• _INSTRUCTIONS FOR THE TASK_:
Repeat each entry below exactly.

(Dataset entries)

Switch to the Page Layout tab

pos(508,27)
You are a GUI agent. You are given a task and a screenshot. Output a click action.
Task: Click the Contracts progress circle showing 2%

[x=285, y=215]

• _PROBLEM SOLUTION_:
Switch to the Page Layout tab

pos(508,27)
You are a GUI agent. You are given a task and a screenshot. Output a click action.
Task: Click the Contracts progress circle showing 2%

[x=285, y=215]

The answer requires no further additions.